• **Exercise instructions**: Lines, not repeats, are what count: give the number of lines below that hold "Κόλλα", and nothing more.

────

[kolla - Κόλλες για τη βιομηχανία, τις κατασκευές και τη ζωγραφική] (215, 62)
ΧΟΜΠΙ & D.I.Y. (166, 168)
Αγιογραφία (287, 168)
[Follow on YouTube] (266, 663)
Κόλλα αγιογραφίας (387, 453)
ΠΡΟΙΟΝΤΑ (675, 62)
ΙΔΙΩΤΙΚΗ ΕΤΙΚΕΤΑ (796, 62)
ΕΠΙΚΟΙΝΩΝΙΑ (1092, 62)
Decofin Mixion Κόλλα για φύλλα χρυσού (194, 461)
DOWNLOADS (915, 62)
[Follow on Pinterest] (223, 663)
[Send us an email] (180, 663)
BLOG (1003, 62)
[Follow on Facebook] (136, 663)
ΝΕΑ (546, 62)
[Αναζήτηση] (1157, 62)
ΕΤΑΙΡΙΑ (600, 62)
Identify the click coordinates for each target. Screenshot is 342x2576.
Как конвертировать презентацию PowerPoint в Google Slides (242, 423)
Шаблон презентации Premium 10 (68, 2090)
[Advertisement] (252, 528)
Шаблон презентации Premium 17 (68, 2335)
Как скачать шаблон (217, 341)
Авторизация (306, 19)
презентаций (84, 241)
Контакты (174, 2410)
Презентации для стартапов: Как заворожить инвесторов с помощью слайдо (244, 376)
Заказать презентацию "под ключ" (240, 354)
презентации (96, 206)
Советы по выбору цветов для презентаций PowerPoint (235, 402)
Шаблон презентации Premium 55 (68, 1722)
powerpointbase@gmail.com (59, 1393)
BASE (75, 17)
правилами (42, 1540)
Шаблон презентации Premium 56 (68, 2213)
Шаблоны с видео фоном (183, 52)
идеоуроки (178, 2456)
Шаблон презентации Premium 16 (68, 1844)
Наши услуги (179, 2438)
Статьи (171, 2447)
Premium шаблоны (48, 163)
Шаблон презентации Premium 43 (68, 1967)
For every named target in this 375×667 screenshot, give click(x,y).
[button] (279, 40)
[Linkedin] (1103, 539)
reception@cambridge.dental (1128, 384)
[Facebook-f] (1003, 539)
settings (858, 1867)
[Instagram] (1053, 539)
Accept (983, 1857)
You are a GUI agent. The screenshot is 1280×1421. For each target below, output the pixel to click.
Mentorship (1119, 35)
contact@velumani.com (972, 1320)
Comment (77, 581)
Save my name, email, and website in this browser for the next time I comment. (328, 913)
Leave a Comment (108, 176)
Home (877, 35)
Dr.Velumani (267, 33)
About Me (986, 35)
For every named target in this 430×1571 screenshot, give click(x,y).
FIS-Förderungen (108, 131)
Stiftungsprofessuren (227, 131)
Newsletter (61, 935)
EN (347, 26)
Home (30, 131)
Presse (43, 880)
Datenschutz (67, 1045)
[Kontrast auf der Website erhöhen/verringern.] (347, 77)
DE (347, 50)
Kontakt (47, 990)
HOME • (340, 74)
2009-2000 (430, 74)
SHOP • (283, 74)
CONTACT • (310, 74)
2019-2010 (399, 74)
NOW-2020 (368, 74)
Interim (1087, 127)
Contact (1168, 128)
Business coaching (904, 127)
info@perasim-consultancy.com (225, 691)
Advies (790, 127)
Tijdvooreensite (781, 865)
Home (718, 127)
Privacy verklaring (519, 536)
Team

────

• **Written answer**: 2